Against this background it was always going to be hard to expect fair reporting when civil war broke out in Darfur three years ago. The complex grievances that set farmers against nomads was covered with a simplistic template of Arab versus African, even though the region was crisscrossed with tribal and local rivalries that put some villages on the government's side and others against it.
Jonathan Steele said what? Strange that he can be featured on programs to discuss Iraq or Egypt, but the same programs won't bring him on to speak about Sudan. Instead we get the English prof who 'extrapolates.' The Sammy Powers movement is on the march and no point of view will hit the airwaves that's not pre-approved by the head after it's passed down from the Bully Boy. Well why else inflate/invent an 'academic' but to use them?
Right now, CounterPunch (although it has no radio program, it has been one of the few outlets willing to question the official narrative) has an article by Carl G. Estebrook entitled "The Darfur Smokescreen." From that article:
But by mobilizing the cover story of humanitarian intervention, the Bush administration should be able to introduce a military solution to its real problem: how to attack another country on the Neocon hit list, another country (like Serbia) on the concentric circle around the cynosure of US foreign policy, Middle East energy resources.
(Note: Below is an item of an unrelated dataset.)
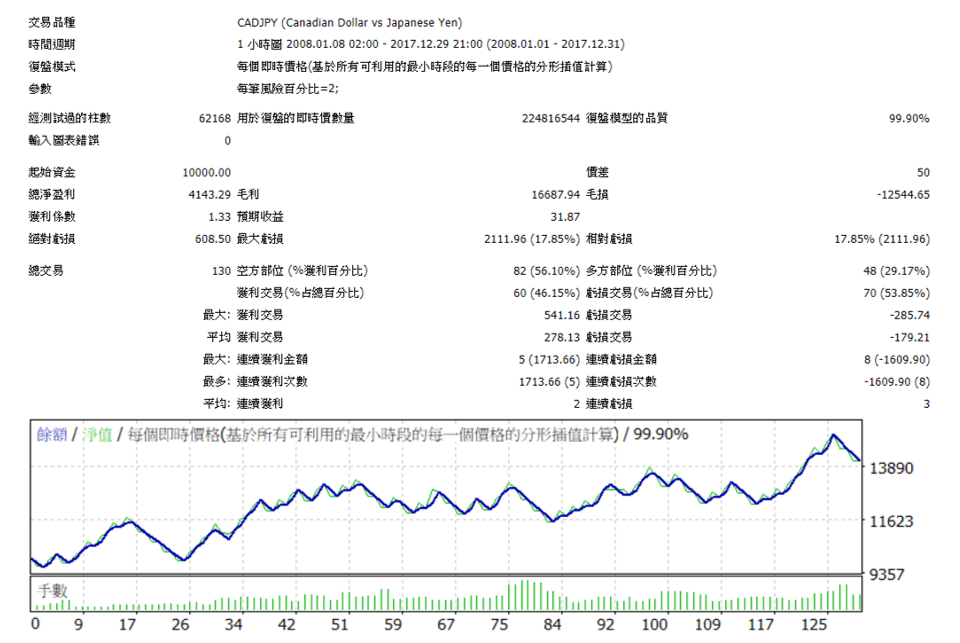Click the 130 total trades value
Image resolution: width=960 pixels, height=643 pixels.
point(222,271)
President Carter's National Security Advisor, Zbigniew Brzezinski, has frequently expressed the bipartisan consensus of the US foreign policy elite. "America has major strategic and economic interests in the Middle East that are dictated by the region's vast energy supplies," he wrote two years ago in The National Interest. "Not only does America benefit economically from the relatively low costs of Middle Eastern oil, but America's security role in the region gives it indirect but politically critical leverage on the European and Asian economies that are also dependent on energy exports from the region."
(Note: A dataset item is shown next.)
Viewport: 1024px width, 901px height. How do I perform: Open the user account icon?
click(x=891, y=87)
And how is Sudan related to this long-term US strategy? We have it from no less a figure than the official hero of Kosovo, Wesley Clark: "As I went back through the Pentagon in November 2001, one of the senior military staff officers had time for a chat. Yes, we were still on track for going against Iraq, he said. But there was more. This was being discussed as part of a five-year campaign plan, he said, and there were a total of seven countries, beginning with Iraq, then Syria, Lebanon, Libya, Iran, Somalia, and Sudan."
Instead of a discussion, what we get are marching orders. Way to inform, independent media, way to inform.
With very few exceptions, independent media tanked this summer. Now, as it hops on the Modern Day Carrie Nations Brigade and marches lockstep with the Bully Boy (the same one who gave us war in Iraq, remember?), it seems as if it's bound and determined to prove that their only exception to the ruling press is that independent media wants to cry. It doesn't care for what. Anything will do. Give it something to tear up for. And while it can wring tears out of that subject, it's on it. It's there.
Then it's time to pack up and move on to the next heart tugging drama.
Exactly who's being served by that? Probably the same ones who didn't notice that independent media dropped Iraq this summer. But when you have no interest in informing, try to work up the tears, go for the big emotions, and maybe someone will buy that you're actually in the news business.